Но я не сильная; я чувствовала себя слабой и усталой. Тем не менее я с кряхтением заставила себя подняться. Свесив ноги с кровати — пальцы были лиловато-серыми, — я попыталась встать.
Папина рука метнулась вперед, чтобы поддержать меня, когда я споткнулась. Ноги дрожали под моим собственным весом.
— Ты предупреждал, да? Что от лежания в кровати станет только хуже. Говори, не стесняйся, — с горечью произнесла я, когда он обнял меня за талию.
В его глазах отразились мои. Он сглотнул:
— Нет, Таня. Конечно, нет.
Где-то глубоко в груди кольнула боль. Прошло всего несколько дней с тех пор, как я была в фехтовальной, но мне казалось, что миновала вечность. Знакомое першение в горле от сена, восхитительный скрип половиц. Темные глаза Бо следили за мной, когда я шла через проход. Папа подвел меня к старому стулу, который держал в конюшне как раз для таких случаев. Я будто вернулась в свою худшую форму. Двенадцать, тринадцать, четырнадцать: все эти годы я могла только сидеть и смотреть, как упражняется отец. Время от времени я практиковалась в работе с клинком сидя, разучивая техники без шагов. Я ненавидела это чувство беспомощности. Мне будто снова было двенадцать.

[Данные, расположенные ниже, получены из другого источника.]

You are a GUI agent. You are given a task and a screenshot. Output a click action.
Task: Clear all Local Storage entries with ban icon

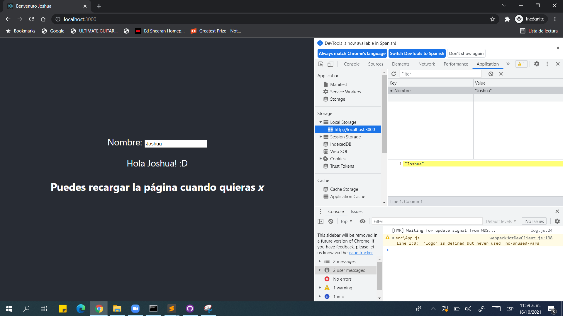coord(491,74)
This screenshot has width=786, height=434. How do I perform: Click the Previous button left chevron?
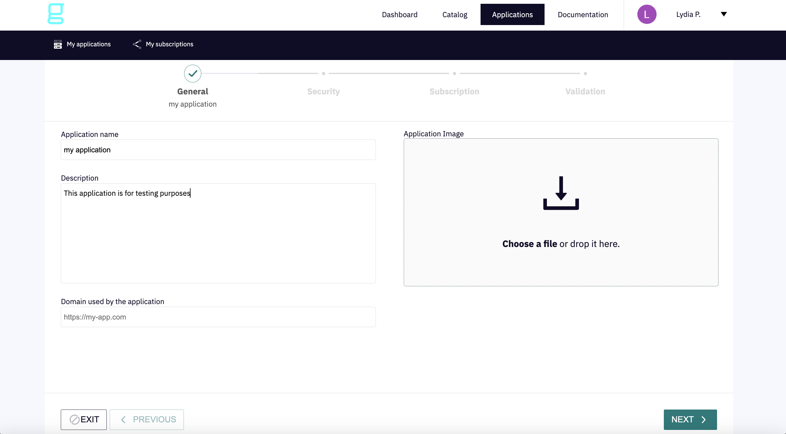tap(123, 419)

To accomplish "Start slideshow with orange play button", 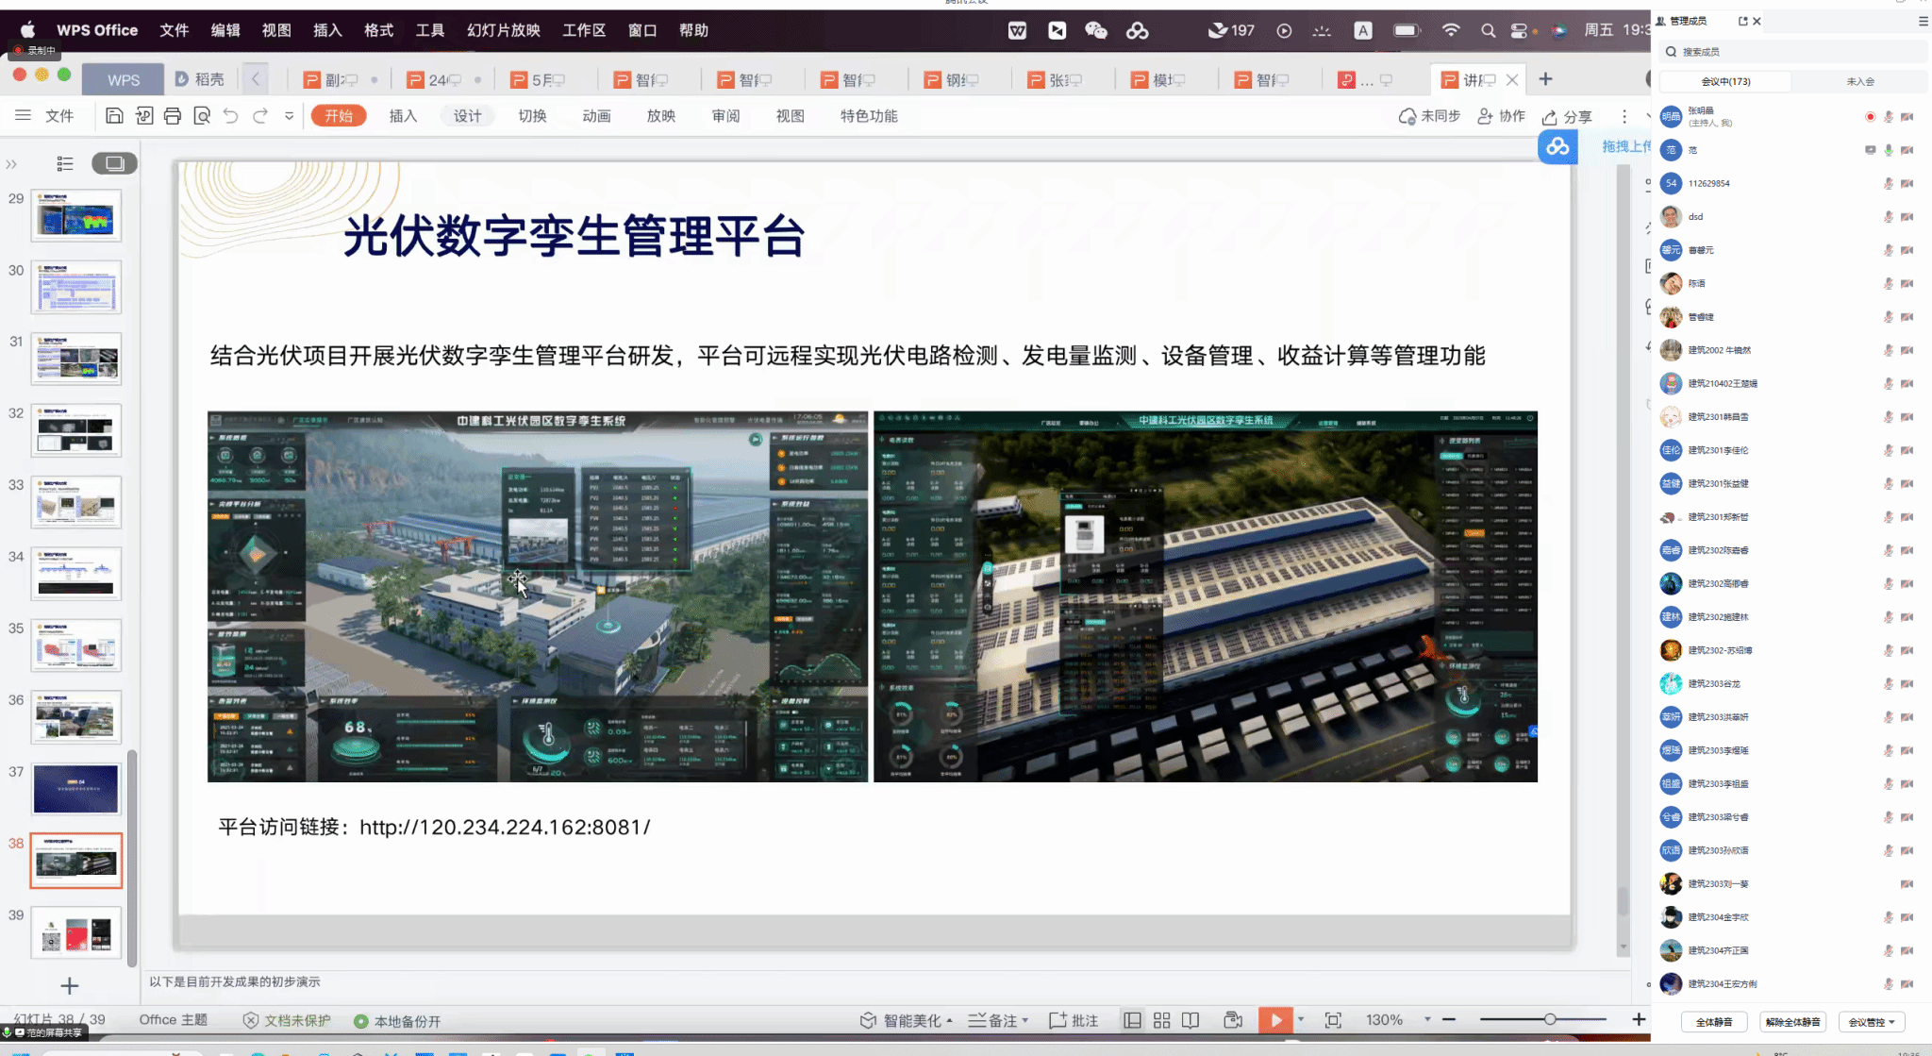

— Таня. — Папа расчесывал гриву Бо гребнем с редкими зубьями, борясь с упрямыми колтунами. — Нам надо поговорить о том, что произошло.
— Я думала, мы пришли тренироваться.
Он положил гребень на табурет, стоявший рядом:
— Надо было как-то выманить тебя из спальни.
— Ты соврал мне!
Я знала, что сейчас он откинет с лица пряди волос, и так он и поступил.
— Не всякая ложь — зло, моя дорогая. Если за ней стоят добрые намерения, она может не навредить, а помочь.
Уголки моего рта скривились в недовольной гримасе, которую мама терпеть не могла. Она говорила, что, когда я хмурюсь, я слишком похожа на отца. Леди не должна хмуриться. И уж точно не должна корчить гримасы.